§ **Task goal**
Each line of the material below with the word "Gift" is to be reported.
*** Given information ***
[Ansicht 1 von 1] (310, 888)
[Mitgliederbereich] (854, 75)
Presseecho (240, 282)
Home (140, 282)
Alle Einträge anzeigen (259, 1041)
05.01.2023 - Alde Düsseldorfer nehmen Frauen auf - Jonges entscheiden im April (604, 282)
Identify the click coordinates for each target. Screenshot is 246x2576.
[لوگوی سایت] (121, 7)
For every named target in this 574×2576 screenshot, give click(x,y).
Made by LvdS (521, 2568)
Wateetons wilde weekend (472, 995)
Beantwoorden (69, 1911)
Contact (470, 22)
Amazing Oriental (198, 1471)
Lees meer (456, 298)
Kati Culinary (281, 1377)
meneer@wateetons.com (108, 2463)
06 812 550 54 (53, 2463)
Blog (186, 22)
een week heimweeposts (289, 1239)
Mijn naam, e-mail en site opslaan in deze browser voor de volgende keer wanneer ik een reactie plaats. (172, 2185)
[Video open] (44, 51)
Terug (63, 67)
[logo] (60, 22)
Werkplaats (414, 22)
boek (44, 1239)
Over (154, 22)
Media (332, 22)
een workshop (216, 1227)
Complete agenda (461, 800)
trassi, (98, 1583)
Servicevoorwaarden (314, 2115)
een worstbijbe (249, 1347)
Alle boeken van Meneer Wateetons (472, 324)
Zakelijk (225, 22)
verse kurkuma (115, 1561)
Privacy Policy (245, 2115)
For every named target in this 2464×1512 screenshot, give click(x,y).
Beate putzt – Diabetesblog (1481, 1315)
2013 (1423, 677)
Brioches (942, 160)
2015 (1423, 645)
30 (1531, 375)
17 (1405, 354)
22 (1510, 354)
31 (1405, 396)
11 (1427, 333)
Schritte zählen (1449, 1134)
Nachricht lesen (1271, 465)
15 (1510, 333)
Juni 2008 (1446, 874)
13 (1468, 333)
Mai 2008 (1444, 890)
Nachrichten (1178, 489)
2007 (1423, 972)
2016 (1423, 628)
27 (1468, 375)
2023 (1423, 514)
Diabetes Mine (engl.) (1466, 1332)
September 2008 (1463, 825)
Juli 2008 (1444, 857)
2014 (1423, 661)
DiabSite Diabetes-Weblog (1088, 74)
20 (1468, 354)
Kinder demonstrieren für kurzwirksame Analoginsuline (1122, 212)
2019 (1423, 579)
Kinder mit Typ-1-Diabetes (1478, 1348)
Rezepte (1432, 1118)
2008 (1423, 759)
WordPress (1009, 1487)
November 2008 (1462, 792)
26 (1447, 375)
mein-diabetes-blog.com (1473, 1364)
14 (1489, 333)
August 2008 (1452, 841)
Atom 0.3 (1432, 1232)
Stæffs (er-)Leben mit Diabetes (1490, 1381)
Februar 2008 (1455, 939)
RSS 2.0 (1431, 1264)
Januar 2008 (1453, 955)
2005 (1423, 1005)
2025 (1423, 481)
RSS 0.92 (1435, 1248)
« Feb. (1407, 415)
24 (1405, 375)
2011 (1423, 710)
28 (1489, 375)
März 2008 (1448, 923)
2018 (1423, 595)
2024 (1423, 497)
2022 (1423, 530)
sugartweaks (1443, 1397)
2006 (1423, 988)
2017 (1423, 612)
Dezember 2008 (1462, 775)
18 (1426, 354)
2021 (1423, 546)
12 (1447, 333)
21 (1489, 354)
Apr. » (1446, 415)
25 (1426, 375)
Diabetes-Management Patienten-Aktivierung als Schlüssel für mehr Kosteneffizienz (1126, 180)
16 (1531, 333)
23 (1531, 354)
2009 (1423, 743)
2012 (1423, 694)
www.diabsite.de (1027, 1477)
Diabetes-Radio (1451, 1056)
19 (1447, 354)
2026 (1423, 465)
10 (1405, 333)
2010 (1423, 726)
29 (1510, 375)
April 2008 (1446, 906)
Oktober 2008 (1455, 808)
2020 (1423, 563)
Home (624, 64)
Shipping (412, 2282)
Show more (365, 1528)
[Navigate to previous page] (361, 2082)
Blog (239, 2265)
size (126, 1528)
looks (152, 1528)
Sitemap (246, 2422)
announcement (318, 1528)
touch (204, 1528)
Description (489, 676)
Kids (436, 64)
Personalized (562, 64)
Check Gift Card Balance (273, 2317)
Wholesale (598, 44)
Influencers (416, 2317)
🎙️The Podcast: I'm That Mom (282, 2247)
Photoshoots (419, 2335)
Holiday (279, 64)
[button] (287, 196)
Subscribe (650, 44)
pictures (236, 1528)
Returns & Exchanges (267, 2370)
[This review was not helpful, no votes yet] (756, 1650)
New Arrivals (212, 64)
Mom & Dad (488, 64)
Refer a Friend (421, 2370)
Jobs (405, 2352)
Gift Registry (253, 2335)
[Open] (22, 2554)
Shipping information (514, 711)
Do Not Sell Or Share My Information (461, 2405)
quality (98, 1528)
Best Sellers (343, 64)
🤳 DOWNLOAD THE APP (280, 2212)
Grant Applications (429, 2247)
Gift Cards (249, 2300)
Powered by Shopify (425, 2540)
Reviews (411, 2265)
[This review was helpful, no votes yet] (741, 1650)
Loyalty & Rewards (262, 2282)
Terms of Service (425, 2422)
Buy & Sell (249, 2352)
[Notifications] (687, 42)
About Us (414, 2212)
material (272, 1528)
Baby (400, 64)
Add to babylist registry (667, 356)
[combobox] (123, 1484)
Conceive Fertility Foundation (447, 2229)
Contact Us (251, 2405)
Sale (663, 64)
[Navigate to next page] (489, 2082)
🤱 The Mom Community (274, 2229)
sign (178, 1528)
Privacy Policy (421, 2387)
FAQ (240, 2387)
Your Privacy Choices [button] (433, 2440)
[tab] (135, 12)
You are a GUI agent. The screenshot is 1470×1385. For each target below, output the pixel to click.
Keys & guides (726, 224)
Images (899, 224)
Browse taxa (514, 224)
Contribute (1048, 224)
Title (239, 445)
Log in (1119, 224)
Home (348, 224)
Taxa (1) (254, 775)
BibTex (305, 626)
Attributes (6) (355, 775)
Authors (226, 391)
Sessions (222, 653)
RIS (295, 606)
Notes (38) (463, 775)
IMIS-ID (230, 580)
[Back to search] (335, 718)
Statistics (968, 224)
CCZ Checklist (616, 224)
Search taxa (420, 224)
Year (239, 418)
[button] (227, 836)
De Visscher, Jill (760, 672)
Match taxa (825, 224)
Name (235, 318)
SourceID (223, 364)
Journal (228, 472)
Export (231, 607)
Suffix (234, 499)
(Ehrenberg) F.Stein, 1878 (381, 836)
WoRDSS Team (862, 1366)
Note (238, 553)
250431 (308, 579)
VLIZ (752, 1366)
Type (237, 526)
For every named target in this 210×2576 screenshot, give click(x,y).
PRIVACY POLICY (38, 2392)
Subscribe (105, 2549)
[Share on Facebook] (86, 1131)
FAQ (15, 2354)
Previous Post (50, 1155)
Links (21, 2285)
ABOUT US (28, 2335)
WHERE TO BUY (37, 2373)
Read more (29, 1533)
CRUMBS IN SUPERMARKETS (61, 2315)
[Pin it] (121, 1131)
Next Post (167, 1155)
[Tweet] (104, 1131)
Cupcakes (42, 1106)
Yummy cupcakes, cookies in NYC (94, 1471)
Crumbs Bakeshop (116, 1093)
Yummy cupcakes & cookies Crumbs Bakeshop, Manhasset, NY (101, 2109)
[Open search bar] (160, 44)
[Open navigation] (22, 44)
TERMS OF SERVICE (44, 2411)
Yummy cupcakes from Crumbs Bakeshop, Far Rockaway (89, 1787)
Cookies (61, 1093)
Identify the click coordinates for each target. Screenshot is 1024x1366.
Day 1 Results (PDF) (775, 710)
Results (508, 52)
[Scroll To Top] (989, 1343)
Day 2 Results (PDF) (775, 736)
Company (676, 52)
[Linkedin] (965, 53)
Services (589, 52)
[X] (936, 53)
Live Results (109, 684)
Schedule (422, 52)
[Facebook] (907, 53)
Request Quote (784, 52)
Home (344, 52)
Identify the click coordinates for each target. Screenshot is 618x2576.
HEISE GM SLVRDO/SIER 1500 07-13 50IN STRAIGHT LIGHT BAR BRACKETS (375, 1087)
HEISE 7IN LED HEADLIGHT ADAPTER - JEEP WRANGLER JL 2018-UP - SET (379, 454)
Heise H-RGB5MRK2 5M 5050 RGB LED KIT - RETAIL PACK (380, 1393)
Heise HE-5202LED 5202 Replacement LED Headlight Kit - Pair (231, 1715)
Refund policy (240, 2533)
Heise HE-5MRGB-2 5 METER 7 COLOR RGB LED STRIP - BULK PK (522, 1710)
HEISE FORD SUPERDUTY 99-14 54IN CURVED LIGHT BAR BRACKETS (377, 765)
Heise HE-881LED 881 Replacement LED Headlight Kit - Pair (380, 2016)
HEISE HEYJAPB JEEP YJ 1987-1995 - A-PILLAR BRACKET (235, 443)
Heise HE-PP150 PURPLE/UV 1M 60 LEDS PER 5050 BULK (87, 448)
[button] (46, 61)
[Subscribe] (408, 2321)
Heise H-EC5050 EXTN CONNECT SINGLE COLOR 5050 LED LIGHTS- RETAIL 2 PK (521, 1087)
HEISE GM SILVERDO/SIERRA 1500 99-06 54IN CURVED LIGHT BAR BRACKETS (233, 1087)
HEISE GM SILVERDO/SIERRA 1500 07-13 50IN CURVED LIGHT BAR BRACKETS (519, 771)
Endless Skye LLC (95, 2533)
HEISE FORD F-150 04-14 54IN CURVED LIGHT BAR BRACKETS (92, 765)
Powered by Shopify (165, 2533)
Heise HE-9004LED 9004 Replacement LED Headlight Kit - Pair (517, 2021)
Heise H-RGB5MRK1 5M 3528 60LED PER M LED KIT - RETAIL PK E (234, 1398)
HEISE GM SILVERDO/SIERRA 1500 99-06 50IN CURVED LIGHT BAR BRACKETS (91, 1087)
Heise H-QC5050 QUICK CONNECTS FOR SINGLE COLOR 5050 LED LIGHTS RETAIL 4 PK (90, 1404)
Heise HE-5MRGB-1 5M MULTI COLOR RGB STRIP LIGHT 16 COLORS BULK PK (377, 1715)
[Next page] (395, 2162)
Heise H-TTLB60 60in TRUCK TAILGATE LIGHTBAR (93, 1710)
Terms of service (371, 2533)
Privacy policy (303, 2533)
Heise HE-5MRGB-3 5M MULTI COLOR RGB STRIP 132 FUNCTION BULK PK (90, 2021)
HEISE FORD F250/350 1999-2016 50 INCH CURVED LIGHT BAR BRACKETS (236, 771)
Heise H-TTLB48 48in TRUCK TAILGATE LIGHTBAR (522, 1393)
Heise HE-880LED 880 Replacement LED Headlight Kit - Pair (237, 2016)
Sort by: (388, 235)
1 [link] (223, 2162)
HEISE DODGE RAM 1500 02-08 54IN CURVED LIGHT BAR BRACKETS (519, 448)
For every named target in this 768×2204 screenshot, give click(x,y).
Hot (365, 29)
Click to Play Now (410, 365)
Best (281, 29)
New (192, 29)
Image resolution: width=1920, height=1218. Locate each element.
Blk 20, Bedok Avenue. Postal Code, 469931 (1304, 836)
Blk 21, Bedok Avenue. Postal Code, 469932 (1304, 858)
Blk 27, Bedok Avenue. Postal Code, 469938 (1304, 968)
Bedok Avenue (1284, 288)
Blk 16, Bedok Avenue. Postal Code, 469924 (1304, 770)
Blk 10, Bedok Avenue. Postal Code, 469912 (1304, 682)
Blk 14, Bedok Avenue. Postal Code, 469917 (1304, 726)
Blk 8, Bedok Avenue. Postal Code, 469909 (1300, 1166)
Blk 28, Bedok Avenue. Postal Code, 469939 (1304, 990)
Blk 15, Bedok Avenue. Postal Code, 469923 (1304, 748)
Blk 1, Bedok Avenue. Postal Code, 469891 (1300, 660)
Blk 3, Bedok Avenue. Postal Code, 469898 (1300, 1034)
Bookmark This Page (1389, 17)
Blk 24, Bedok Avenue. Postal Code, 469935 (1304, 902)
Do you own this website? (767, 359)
*** End of Given information ***
§ **Expected answer**
Check Gift Card Balance (273, 2317)
Gift Registry (253, 2335)
Gift Cards (249, 2300)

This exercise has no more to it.